Legs: only anterior legs present, all but coxae of other legs missing; coxae: lengths(μm): I 107, II & III 104 long; coxa III setae abundant, with about 18 fs + 4 hs. Trochanter + femur: length (μm): I 270; tr I with about 5 fs + 1 or 2 hs; long hs trochanter seta about 50 μm long; femur I with about 12–15 fs (mainly near ventral margin) + 13–18 hs. Tibia: length (μm): I 270, each tibia I with about 23 fs + 13–18 hs, some slightly spur-like along ventral margin but apical spur (tibs) not differentiated.Tarsi:length (μm):I 135 (ratio of length of tibia I to length of tarsus I 1:0.5); each tarsus I with about 8fs+ 14 hs, some slightly spur-like; distal spur-like seta each 20–21 μm long; tarsal digitules all missing. Claws: length subequal to width of tarsi, with a small denticle, length about23 μm; claw digitules a little longer than claw, with small apical knobs.

Abdomen. Segments I–VIII: tergites perhaps sclerotised on segments V–VII; sternites sclerotised on perhaps all segments. Caudal extension of segment VII absent, that on VIII rounded. Dorsal abdominal setae very few, perhaps 1 pair on segments II–VII; segment VIII with 6 or 7 setae. Pleural setae few: dorsopleural setae on each side: III–VI each with 1 or 2 hs; VII & VIII each with 3 or 4 hs; ventropleural setae on each side: 1 present on each side of segments II–V but uncertain more posteriorly. Ventral abdominal setae: totals across sternite: II–V each with 1 or 2 pairs, presence on VI and VII uncertain. Glandular pouches deep, each about 55 μm deep, with two setae but perhaps all broken, longest 70 μm long.

Genital segments: segment IX and style intimately fused; penial sheath probably quite long but broken. Anterior part of basal rod present, just about reaching basal membranous area anteriorly. Aedeagus missing.

Comment.
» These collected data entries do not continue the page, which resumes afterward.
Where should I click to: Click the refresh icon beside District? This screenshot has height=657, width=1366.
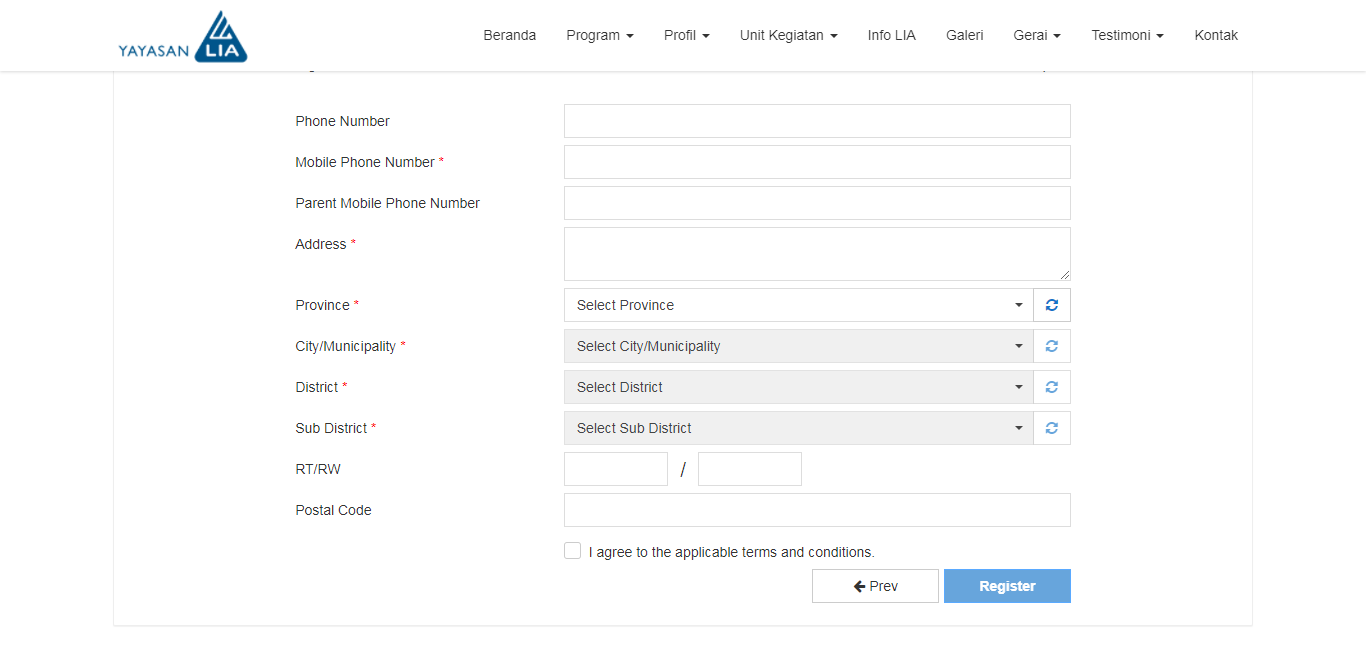1051,387
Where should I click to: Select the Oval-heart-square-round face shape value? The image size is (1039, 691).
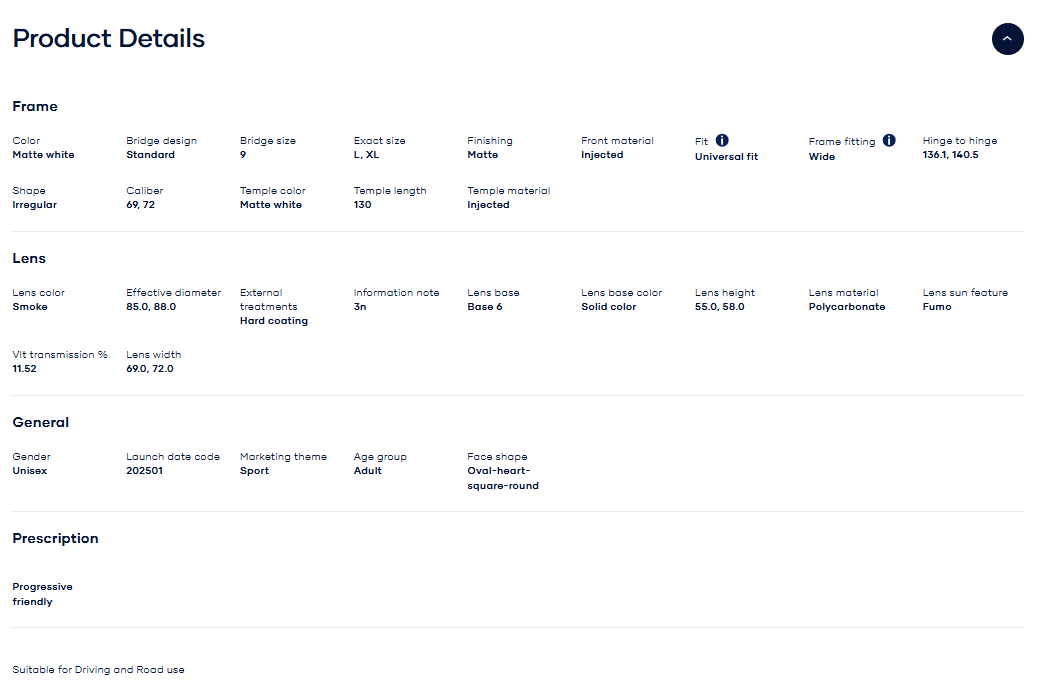[502, 478]
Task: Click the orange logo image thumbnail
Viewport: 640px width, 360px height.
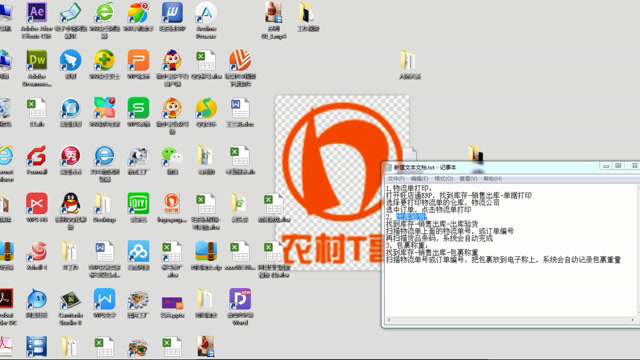Action: 342,183
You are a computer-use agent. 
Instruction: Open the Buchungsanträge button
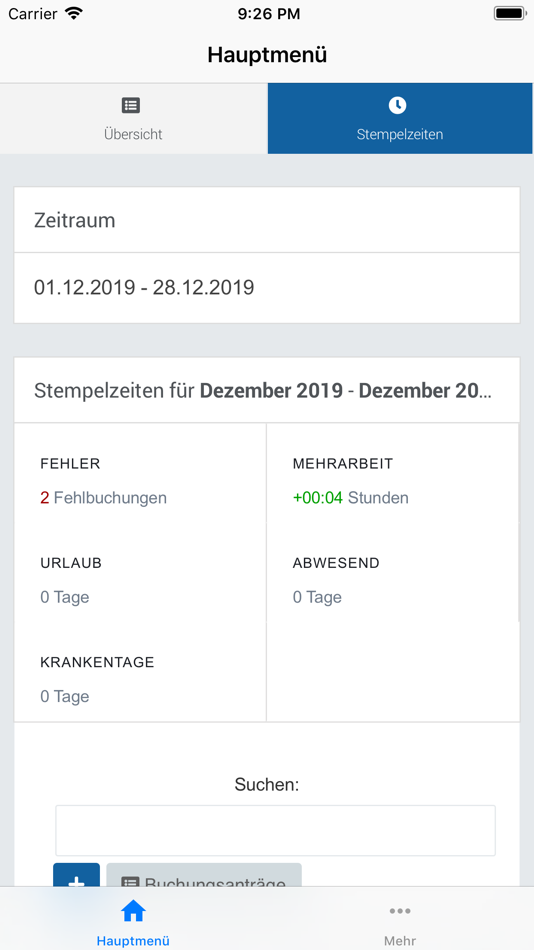coord(204,876)
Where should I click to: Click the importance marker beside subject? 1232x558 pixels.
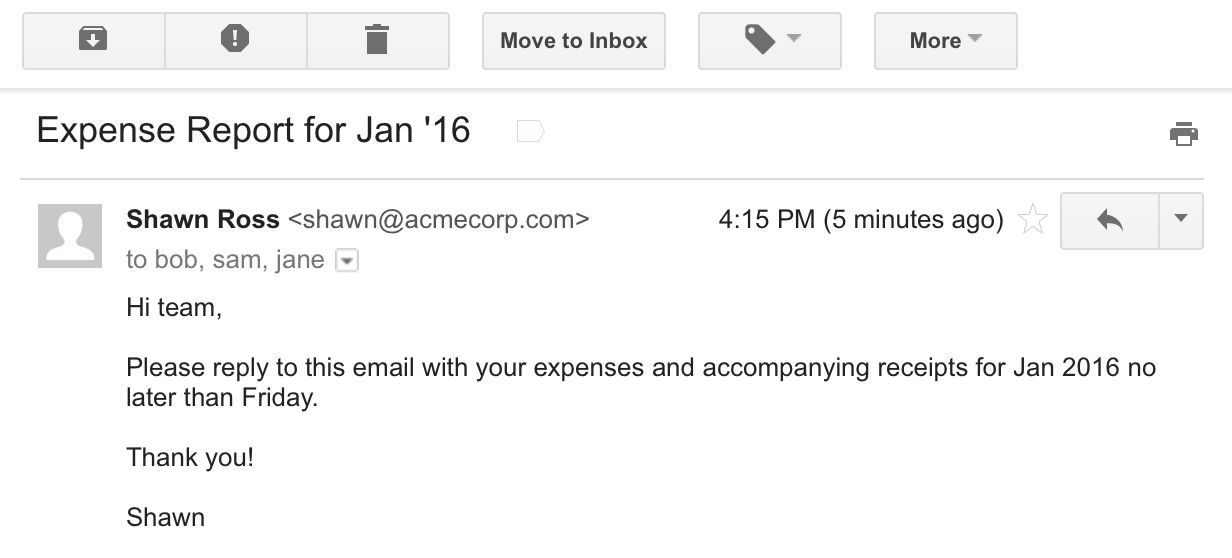[530, 131]
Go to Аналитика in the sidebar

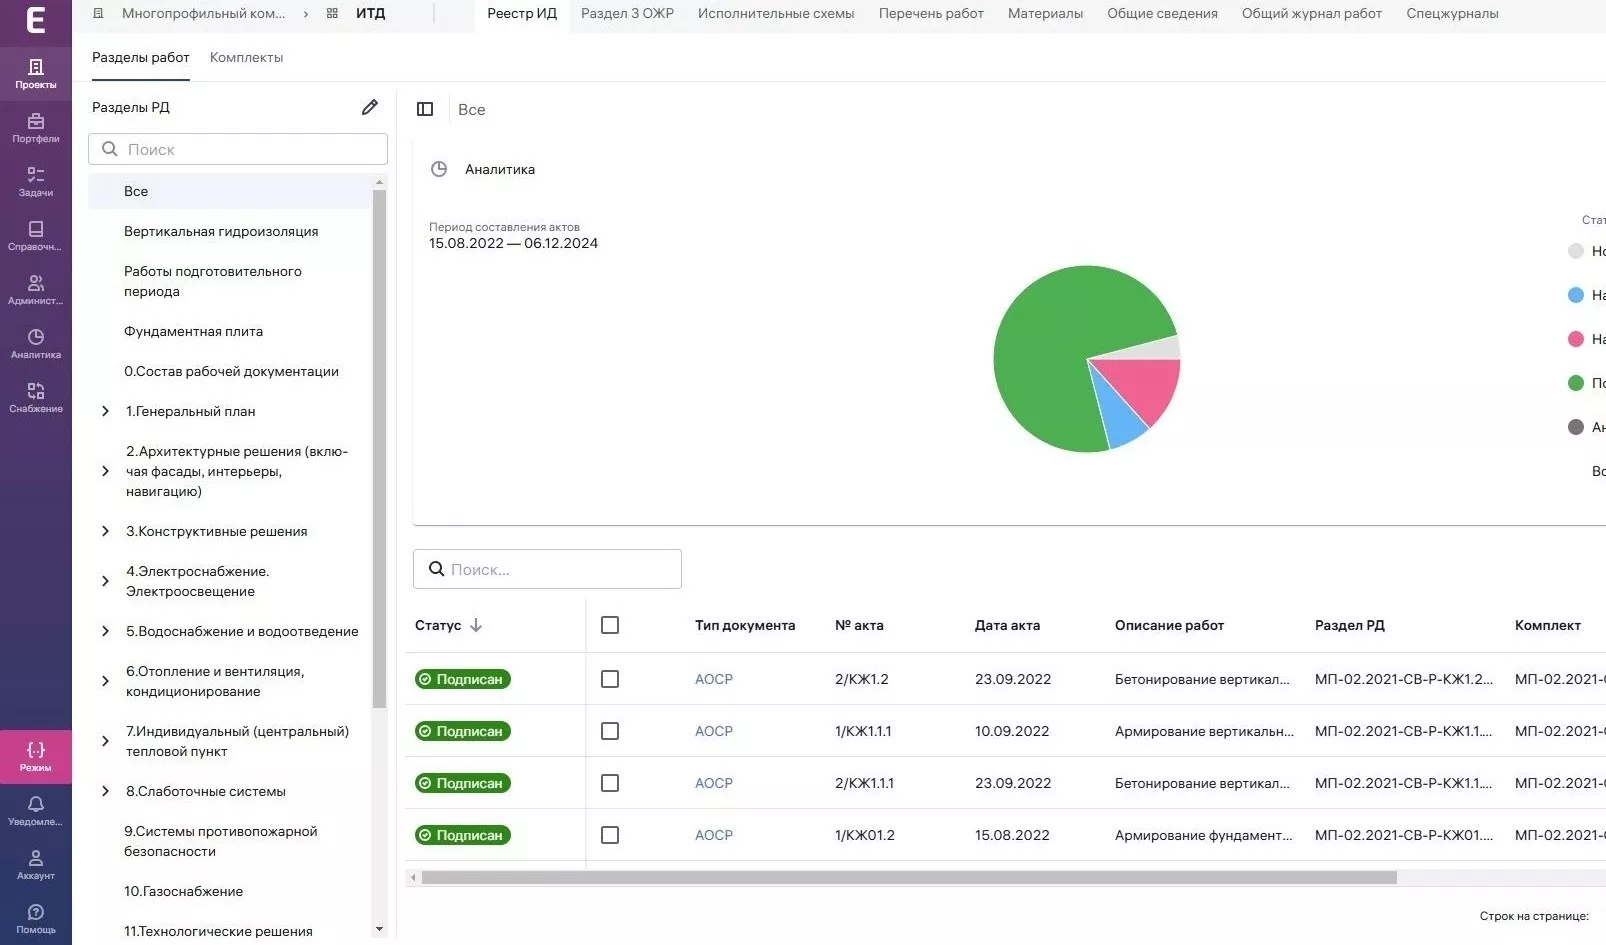pyautogui.click(x=36, y=343)
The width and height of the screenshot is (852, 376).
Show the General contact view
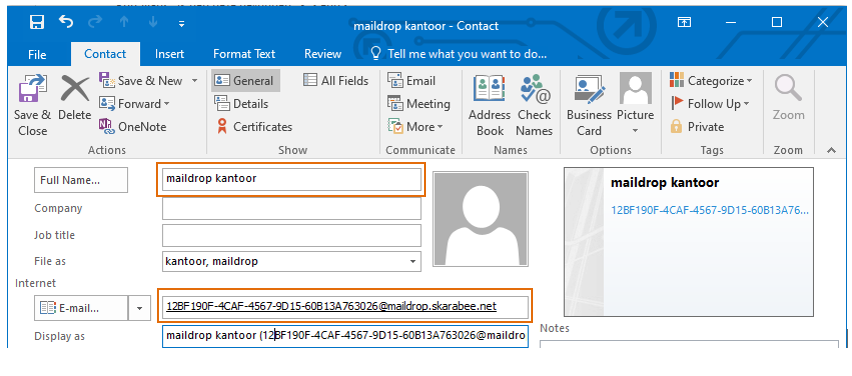(x=245, y=80)
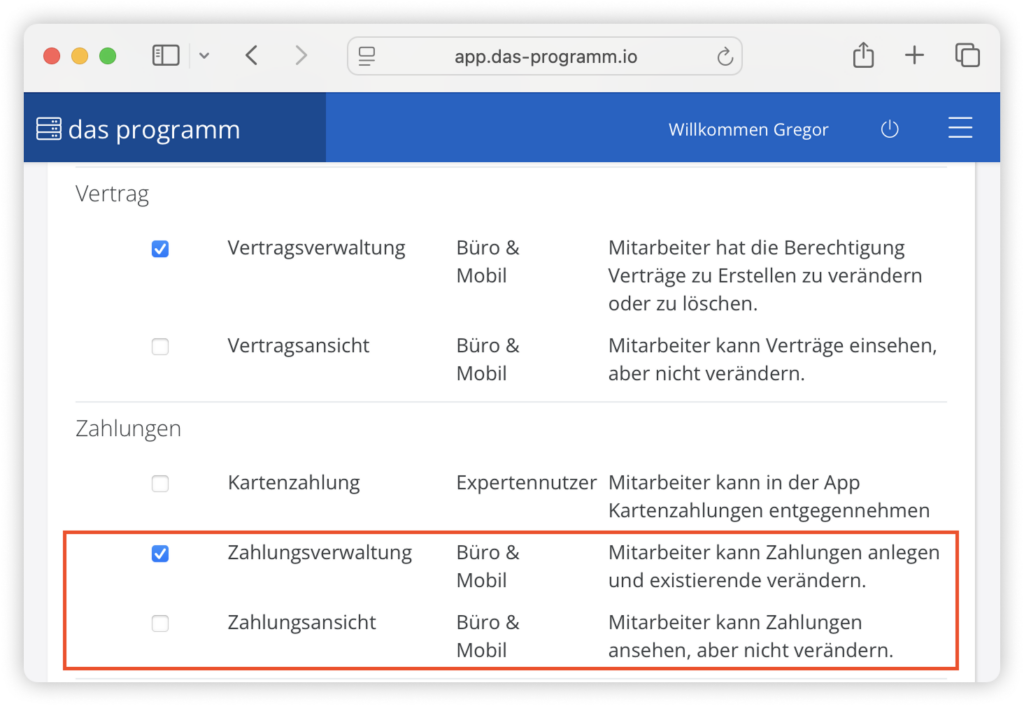Screen dimensions: 1024x706
Task: Click the power logout icon
Action: coord(889,128)
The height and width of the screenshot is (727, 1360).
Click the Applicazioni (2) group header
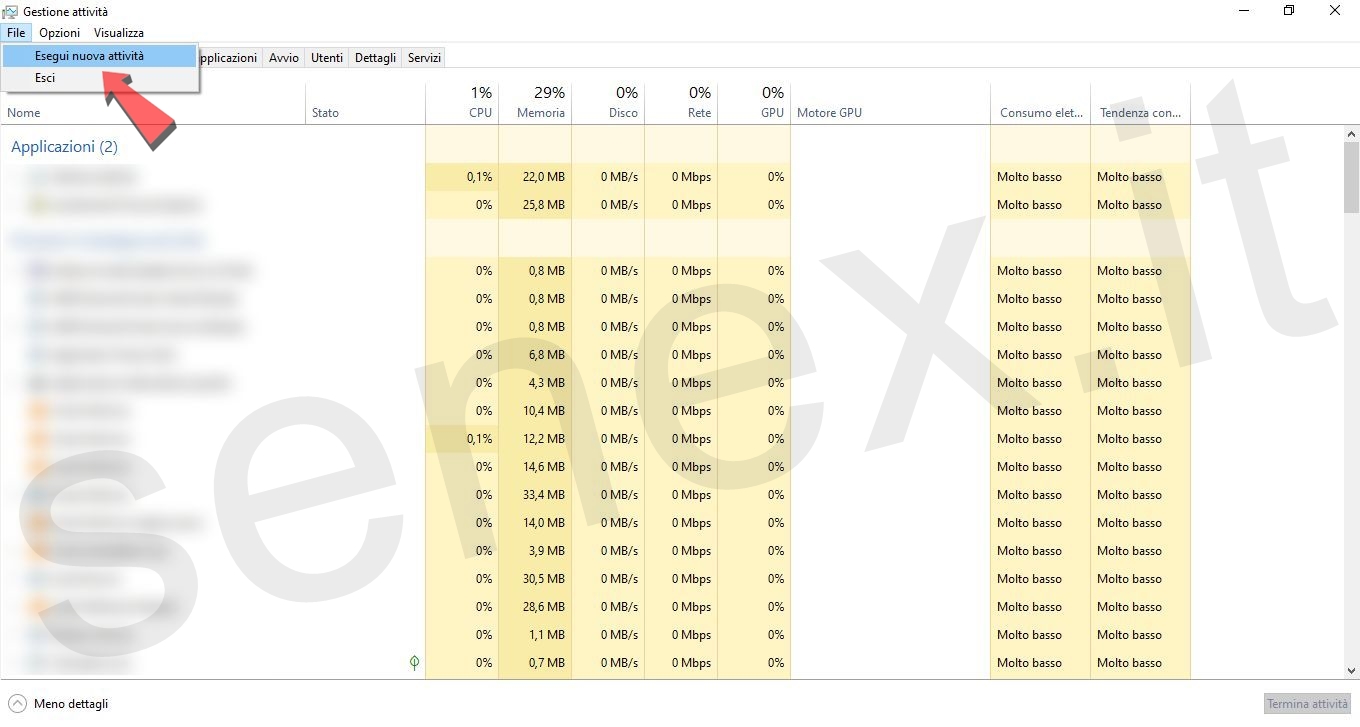click(x=64, y=147)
The Australian Coccidae are currently being revised (Gullan & Hodgson, in prep.). From this study of the adult females, it is clear that C. major belongs to the family Cardiococcinae as currently understood but is not congeneric with the type species, Cardiococcus umbonatus Cockerell, 1903 .

The subfamily Cardiococcinae was introduced by Hodgson (1994) to take the glassy scales, the adult female of which are covered in a test made of clear glassy wax. The subfamily is fairly uniform although, as pointed out by Hodgson (1994), not all genera fit into it easily and T. Kondo and L.G. Cook (unpublished data based on a Bayesian phylogenetic analysis of the family Coccidae using DNA sequences based on 18S, 28S and partial CO1 data) and Hodgson and Hardy (unpublished data based on adult male morphology) found the Cardiococcinae to be non-monophyletic. Indeed, in the above key, species currently included in this family are split into two groups depending on the number of simple eyes. C. major falls within the group with 4 pairs of simple eyes. Members of this subfamily are generally considered to be close to the Paralecaniini and the Myzolecaniinae.